Delhi – eine Stadt mit vielen Facetten

Mit der Hauptstadt Indiens haben wir unsere Reise durch den Norden begonnen. Bei unserer Ankunft auf dem Flughafen von Delhi wurden wir von Millionen kleiner Fliegen begrüßt, die vom Licht der Scheinwerfer angezogen wurden. Wie sich herausstellte, ist diese Plage für diese Jahreszeit wohl normal und somit wurden die Fliegen unsere ständigen Begleiter im Norden Indiens.

Unsere Unterkunft lag im etwas zwielichtigen, aber traveller-typischen Paharganj und war damit ein optimaler Ausgangspunkt um Delhi zu erkunden. Das heutige Delhi besteht aus mindestens acht Städten, die von vergangenen Herrschern errichtet wurden. Und genau das macht Delhi zu so einer facettenreichen Stadt. So findet man in Old Delhi das typische Indien mit überfüllten Bazaren in engen Gassen, historischen Gebäuden wie dem Red Fort oder die größte Moschee Indiens, in der über 25 Tausend Menschen Platz finden. New Delhi dagegen ist gekennzeichnet durch Regierungsgebäude mit weitläufigen Alleen und Parkanlagen, sowie der Shoppingmeile um den Connaught Place, wo Cafes, Restaurants, Einkaufsläden und Kinos dicht an dicht zu finden sind.

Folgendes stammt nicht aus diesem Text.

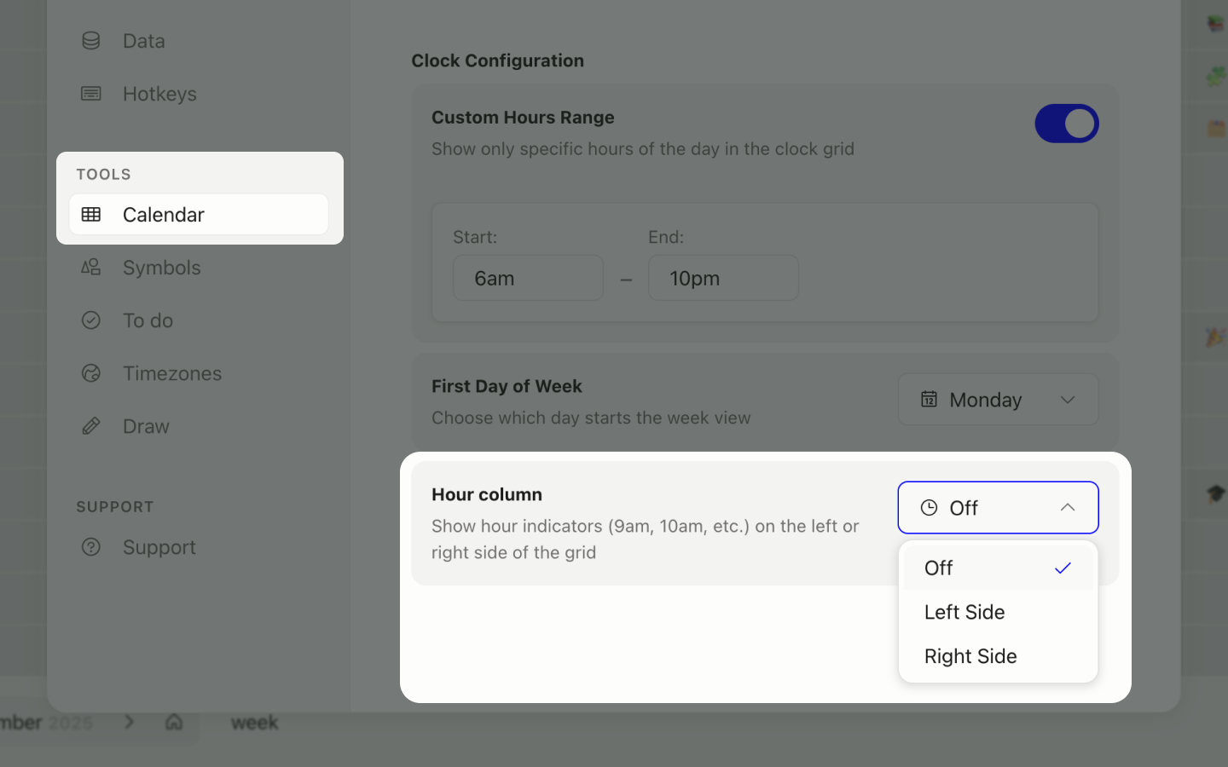The image size is (1228, 767).
Task: Expand the breadcrumb chevron near 2025
Action: [130, 722]
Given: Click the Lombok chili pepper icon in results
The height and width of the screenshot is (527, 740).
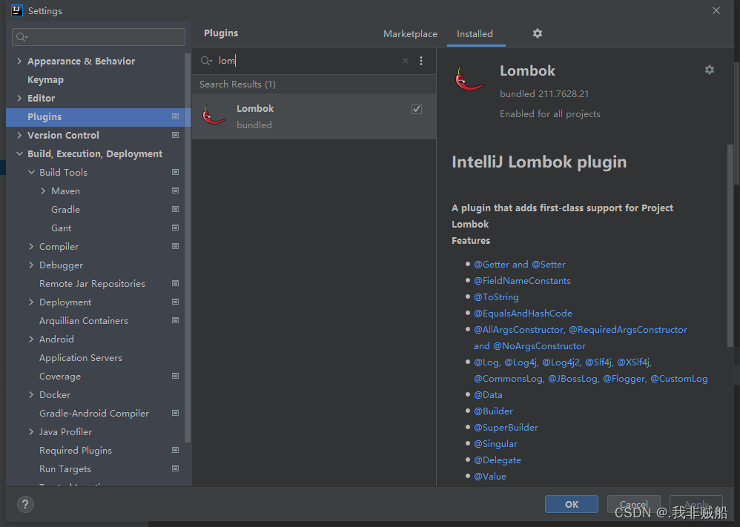Looking at the screenshot, I should [214, 115].
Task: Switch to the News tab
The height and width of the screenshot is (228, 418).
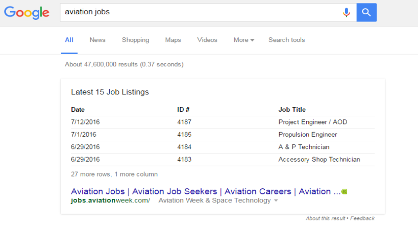Action: [97, 40]

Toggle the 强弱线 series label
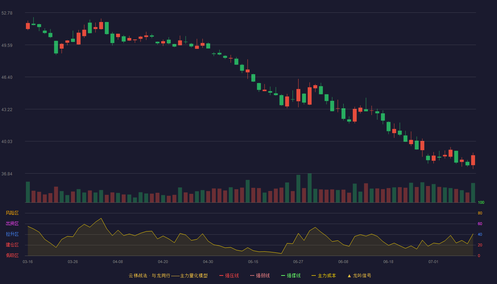[263, 275]
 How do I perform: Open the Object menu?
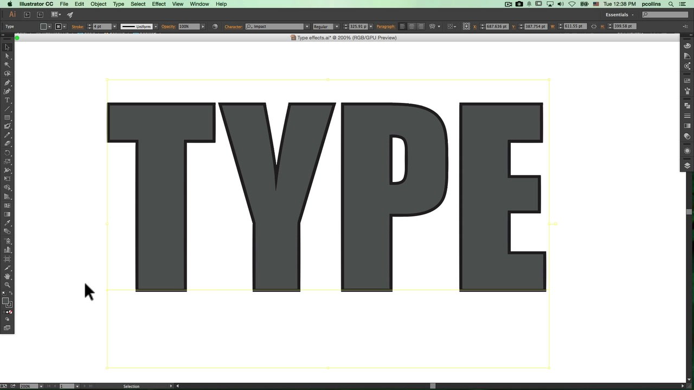(98, 4)
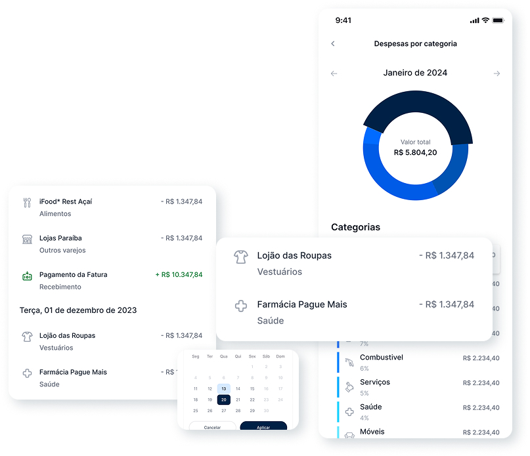Click the cross icon in the enlarged Farmácia Pague Mais card
530x456 pixels.
241,306
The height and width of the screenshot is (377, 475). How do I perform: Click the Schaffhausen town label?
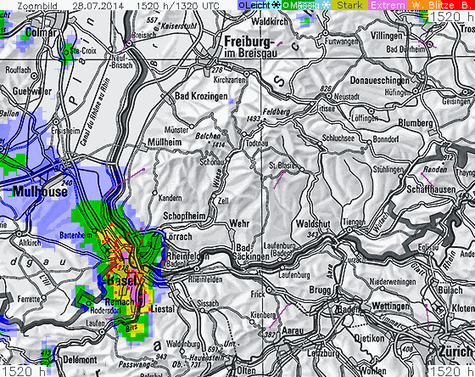pyautogui.click(x=431, y=189)
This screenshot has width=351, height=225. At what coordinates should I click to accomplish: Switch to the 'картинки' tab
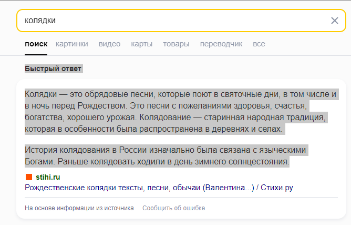click(72, 44)
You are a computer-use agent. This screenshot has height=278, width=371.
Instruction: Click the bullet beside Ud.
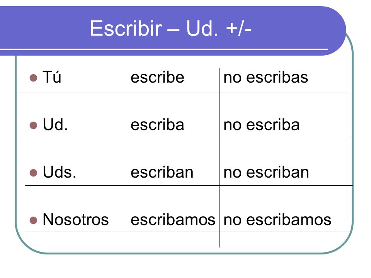pyautogui.click(x=33, y=125)
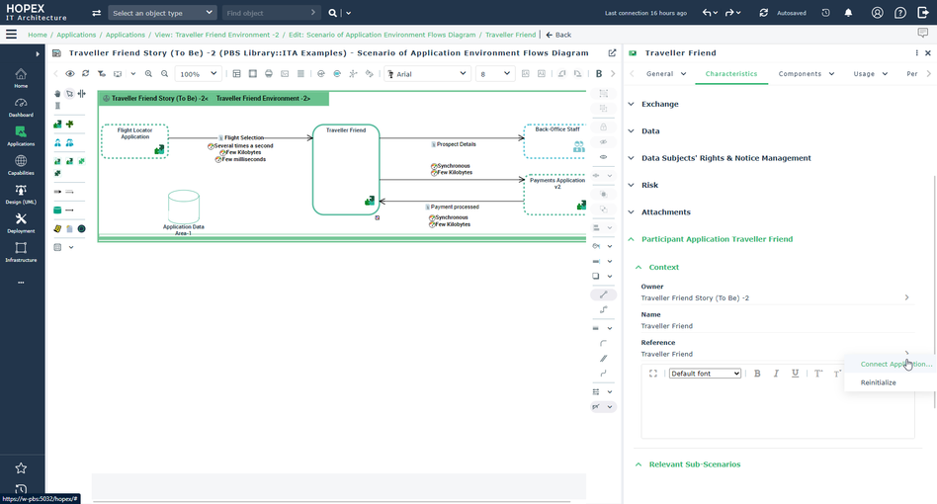Toggle the eye visibility icon in diagram toolbar

70,74
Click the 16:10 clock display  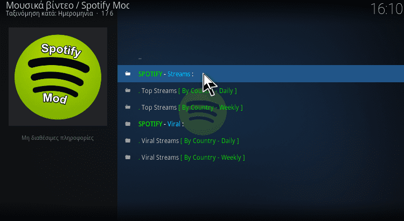(x=387, y=9)
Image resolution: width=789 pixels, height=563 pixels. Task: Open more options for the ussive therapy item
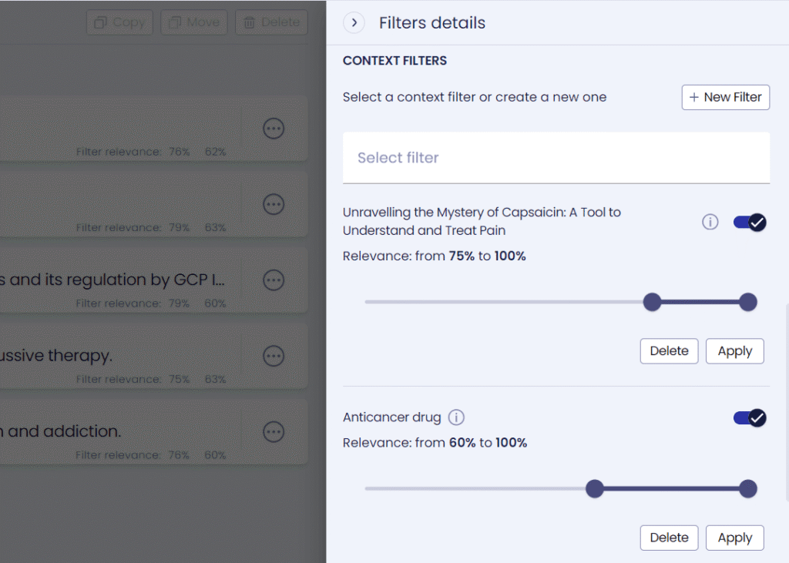click(274, 357)
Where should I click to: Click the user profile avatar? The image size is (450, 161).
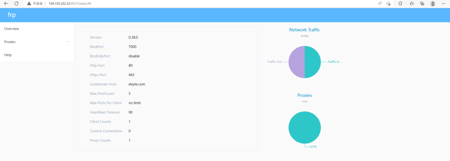click(433, 3)
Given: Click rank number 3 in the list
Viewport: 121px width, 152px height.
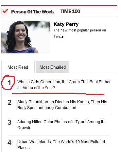Looking at the screenshot, I should [9, 123].
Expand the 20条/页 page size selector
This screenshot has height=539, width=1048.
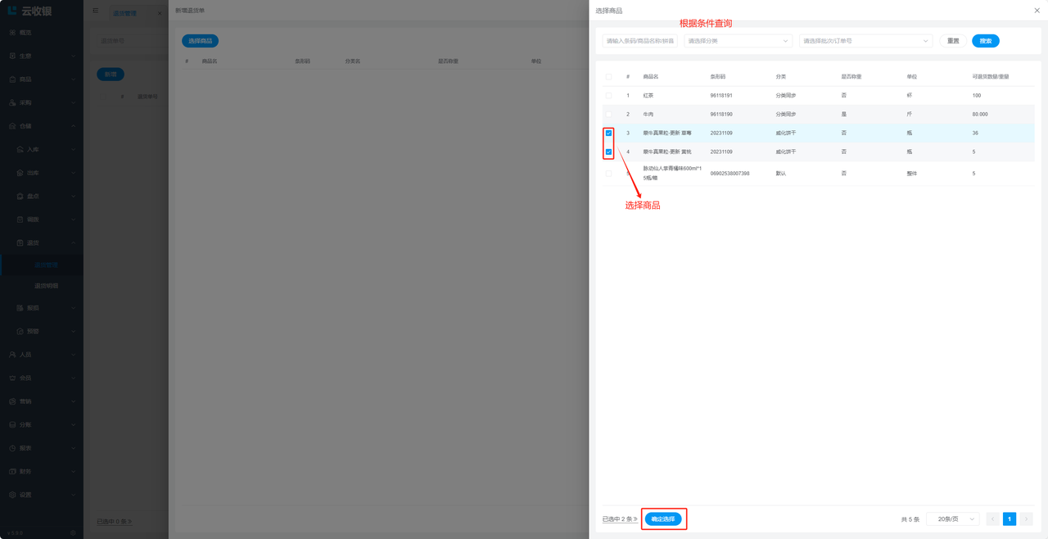pos(955,519)
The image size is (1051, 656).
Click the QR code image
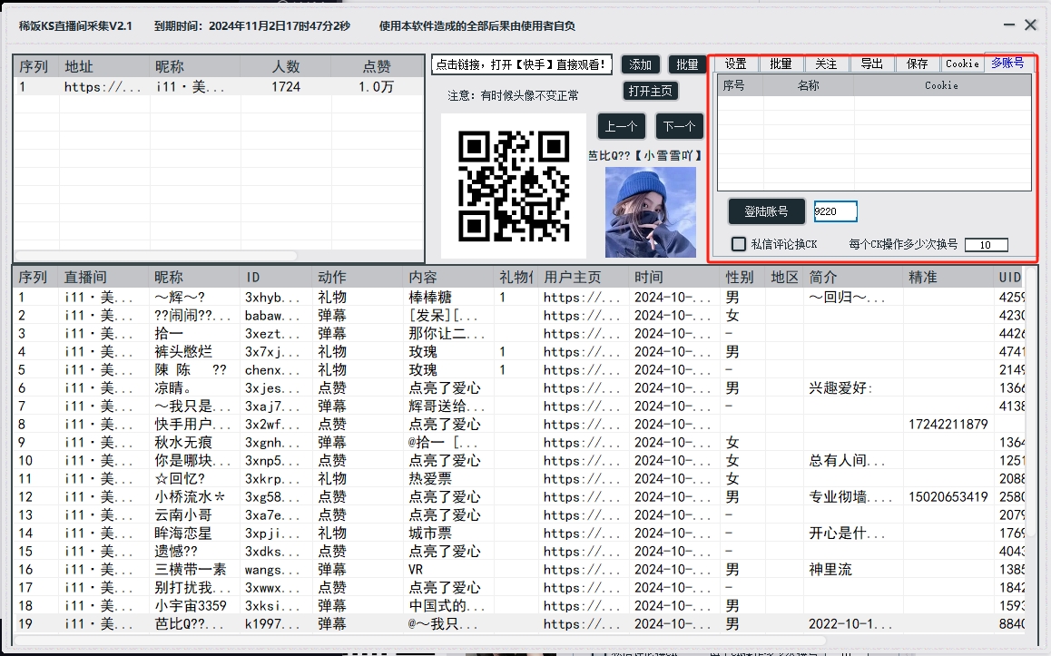point(514,184)
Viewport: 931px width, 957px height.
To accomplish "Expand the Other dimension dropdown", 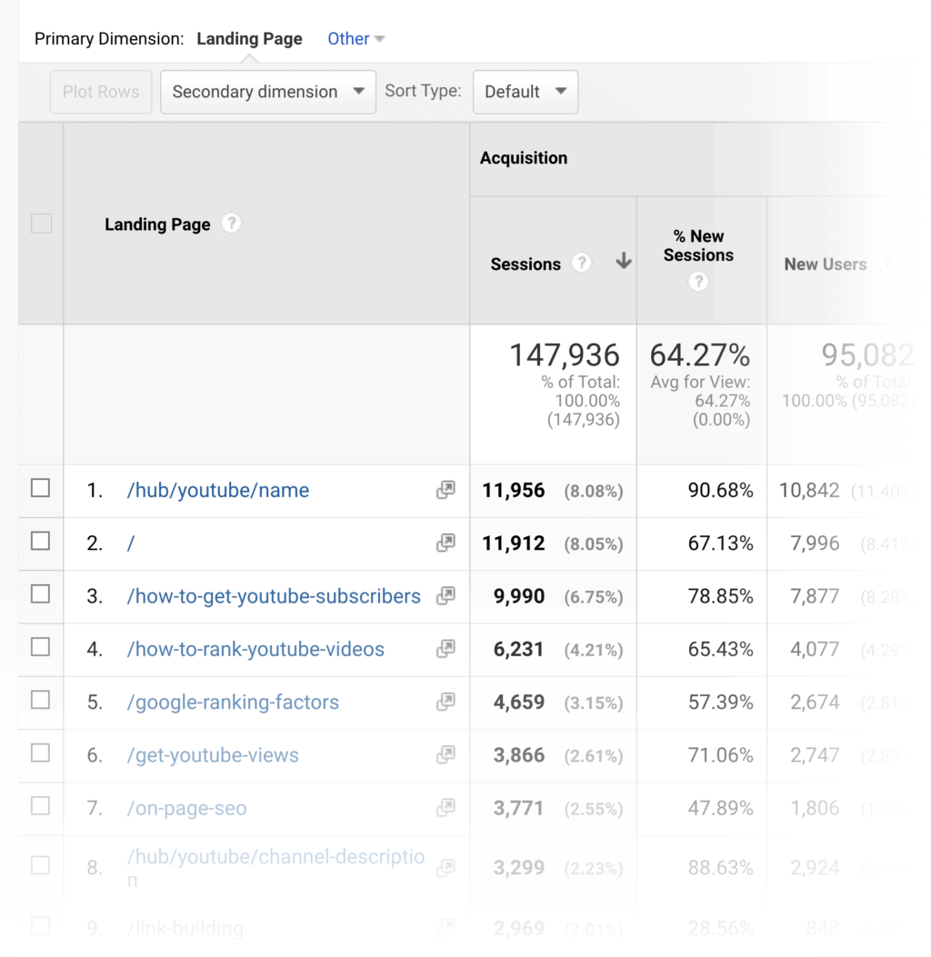I will (355, 38).

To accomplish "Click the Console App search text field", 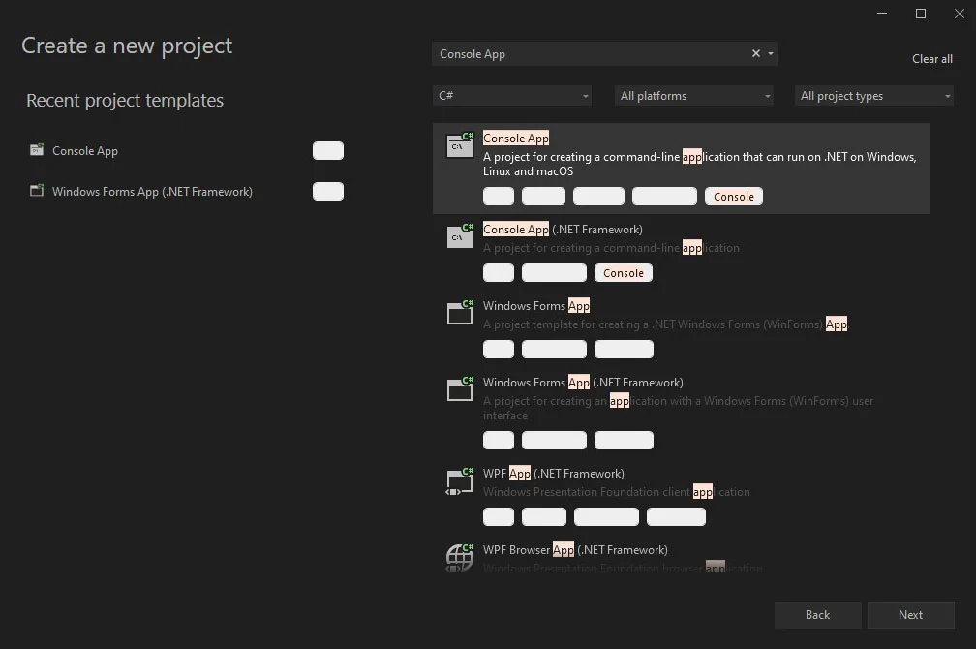I will [591, 54].
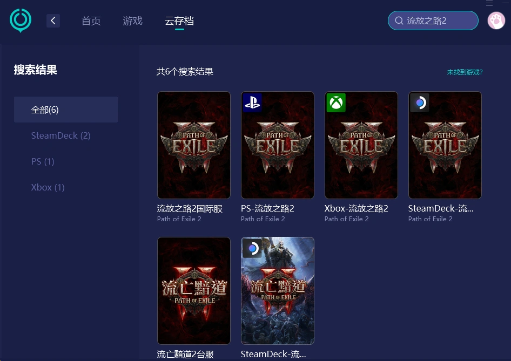511x361 pixels.
Task: Click the PlayStation badge on PS-流放之路2 cover
Action: pos(252,102)
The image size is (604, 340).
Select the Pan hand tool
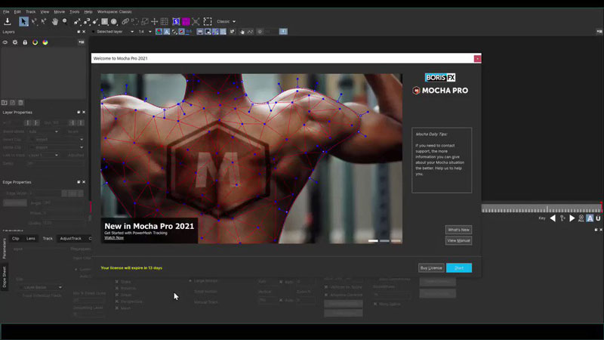pyautogui.click(x=54, y=21)
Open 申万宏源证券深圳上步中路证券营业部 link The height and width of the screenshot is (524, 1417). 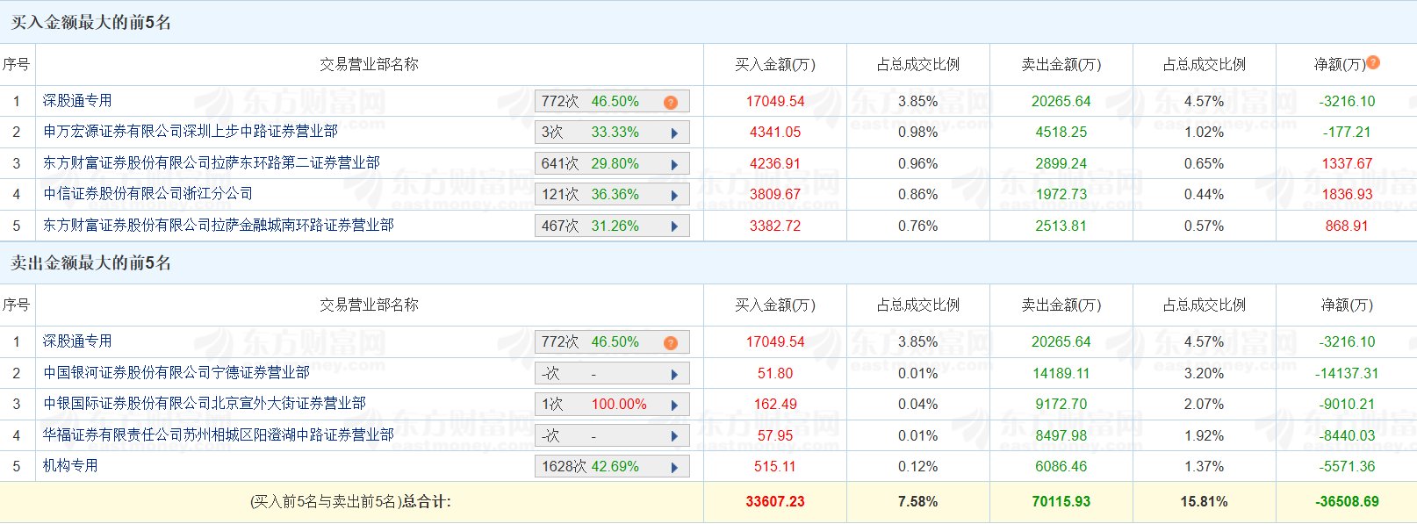(191, 132)
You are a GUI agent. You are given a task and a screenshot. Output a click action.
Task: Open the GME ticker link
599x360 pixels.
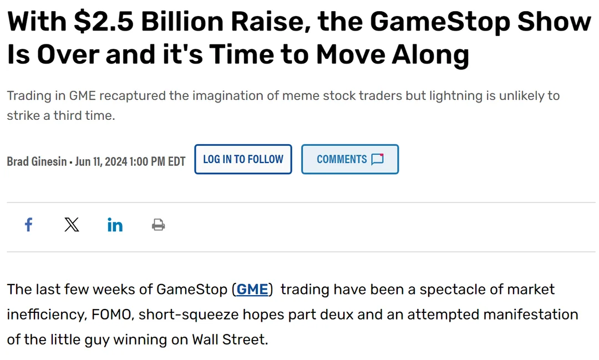[252, 289]
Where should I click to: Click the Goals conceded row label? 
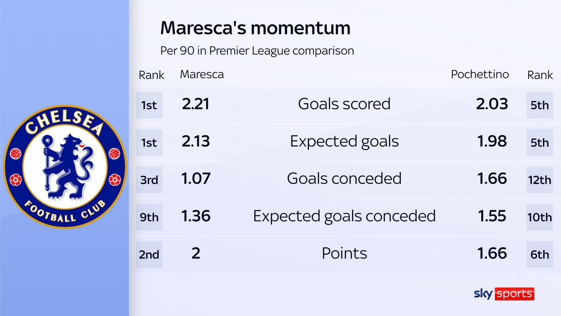[x=344, y=178]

Als amüsant entpuppte sich unser Plan, den Rikschafahrern eins auszuwischen und stattdessen mit der nagelneuen Metro zu fahren. Zum einen hatten die Rikschafahrer nicht mehr viel entgegenzusetzen, wenn man auf die Frage „Where you going?“ mit „Metro“ geantwortet hat und zum anderen hat man sich in der Metro gefühlt wie in einer anderen Welt: moderne, saubere Stationen (mit Mülleimern!), organisierte Ticketverkäufe und Sicherheitskontrollen und sogar ein Fahrplan ist vorhanden… man kam sich vor wie in der Londoner Tube. Am aller lustigsten war aber die Kombination Inder und Rolltreppe. Trotz Anleitung gab es nur wenige, die Rolltreppenfahren normal hinbekommen haben, einige sind sogar wieder zurückgestolpert und haben lieber die normale Treppe gewählt. Tja, auch hier macht der Fortschritt nicht halt. 🙂

Sehr gewöhnungsbedürftig war in Delhi der Feinstaubnebel, der die Stadt permanent umgibt. Tagsüber verschwand alles im Nebel, was weiter als ein Kilometer entfernt war und nachts war an Sterne nicht zu denken. Ebenfalls nervig war der deutlich erhöhte „Belästigungsfaktor“, vor allem im Travellerviertel Paharganj. Andauernd wurde man angesprochen: Hello sir/madame! Which country? Your name? Want Rikscha? Want Water? Want massage? Look at my shop! Money change? Want ear cleaning? usw. Gefragt wird man im Normalfall so lange, bis man entweder mit einem gewissen Sinn für Humor antwortet („Maybe next year“) oder stur die Fragen ignoriert.

Von der Hauptstadt geht’s weiter zum Taj Mahal nach Agra.